══ Provided information ══
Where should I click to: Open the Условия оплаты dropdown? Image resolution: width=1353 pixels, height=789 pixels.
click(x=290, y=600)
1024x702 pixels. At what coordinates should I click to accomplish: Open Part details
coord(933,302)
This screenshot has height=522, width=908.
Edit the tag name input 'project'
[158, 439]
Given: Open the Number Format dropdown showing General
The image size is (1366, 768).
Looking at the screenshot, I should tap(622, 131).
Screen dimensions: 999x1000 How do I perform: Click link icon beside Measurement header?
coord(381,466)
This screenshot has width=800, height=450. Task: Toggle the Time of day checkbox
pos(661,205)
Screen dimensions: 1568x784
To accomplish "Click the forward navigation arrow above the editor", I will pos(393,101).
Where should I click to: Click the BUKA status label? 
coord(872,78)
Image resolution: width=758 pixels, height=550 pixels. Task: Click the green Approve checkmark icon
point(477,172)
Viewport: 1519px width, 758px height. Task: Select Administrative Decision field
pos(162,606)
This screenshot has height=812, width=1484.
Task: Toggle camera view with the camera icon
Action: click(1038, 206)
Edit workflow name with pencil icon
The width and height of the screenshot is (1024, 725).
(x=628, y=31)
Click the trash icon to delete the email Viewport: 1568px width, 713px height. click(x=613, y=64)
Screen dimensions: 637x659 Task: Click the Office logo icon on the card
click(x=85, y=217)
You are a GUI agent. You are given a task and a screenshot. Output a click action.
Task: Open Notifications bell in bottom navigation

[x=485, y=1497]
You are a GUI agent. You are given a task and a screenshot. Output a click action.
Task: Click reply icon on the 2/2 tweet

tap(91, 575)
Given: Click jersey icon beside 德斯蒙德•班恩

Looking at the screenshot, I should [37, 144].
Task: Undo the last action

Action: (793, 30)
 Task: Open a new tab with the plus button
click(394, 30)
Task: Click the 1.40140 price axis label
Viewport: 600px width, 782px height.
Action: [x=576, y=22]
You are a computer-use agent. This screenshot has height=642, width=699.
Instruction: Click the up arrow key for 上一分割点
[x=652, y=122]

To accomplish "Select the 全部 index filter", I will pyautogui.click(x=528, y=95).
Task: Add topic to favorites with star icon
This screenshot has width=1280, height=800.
═══
--- Task objective ---
Please reproduce every one of the records above verbatim, line by line and in the same order.

--- Answer ---
Where should I click to: Open the Условия оплаты dropdown? Image resolution: width=1353 pixels, height=789 pixels.
click(x=290, y=600)
1024x702 pixels. At what coordinates should I click to accomplish: Open Part details
coord(933,302)
This screenshot has height=522, width=908.
Edit the tag name input 'project'
[158, 439]
Given: Open the Number Format dropdown showing General
The image size is (1366, 768).
Looking at the screenshot, I should tap(622, 131).
Screen dimensions: 999x1000 How do I perform: Click link icon beside Measurement header?
coord(381,466)
This screenshot has width=800, height=450. Task: Toggle the Time of day checkbox
pos(661,205)
Screen dimensions: 1568x784
To accomplish "Click the forward navigation arrow above the editor", I will pos(393,101).
Where should I click to: Click the BUKA status label? 
coord(872,78)
Image resolution: width=758 pixels, height=550 pixels. Task: Click the green Approve checkmark icon
point(477,172)
Viewport: 1519px width, 758px height. Task: Select Administrative Decision field
pos(162,606)
This screenshot has height=812, width=1484.
Task: Toggle camera view with the camera icon
Action: click(1038, 206)
Edit workflow name with pencil icon
The width and height of the screenshot is (1024, 725).
(x=628, y=31)
Click the trash icon to delete the email Viewport: 1568px width, 713px height. click(x=613, y=64)
Screen dimensions: 637x659 Task: Click the Office logo icon on the card
click(x=85, y=217)
You are a GUI agent. You are given a task and a screenshot. Output a click action.
Task: Open Notifications bell in bottom navigation

[x=485, y=1497]
You are a GUI agent. You are given a task and a screenshot. Output a click action.
Task: Click reply icon on the 2/2 tweet

tap(91, 575)
Given: Click jersey icon beside 德斯蒙德•班恩

Looking at the screenshot, I should [37, 144].
Task: Undo the last action

Action: (793, 30)
 Task: Open a new tab with the plus button
click(394, 30)
Task: Click the 1.40140 price axis label
Viewport: 600px width, 782px height.
Action: [x=576, y=22]
You are a computer-use agent. This screenshot has height=642, width=699.
Instruction: Click the up arrow key for 上一分割点
[x=652, y=122]

To accomplish "Select the 全部 index filter", I will pyautogui.click(x=528, y=95).
Task: Add topic to favorites with star icon
This screenshot has width=1280, height=800.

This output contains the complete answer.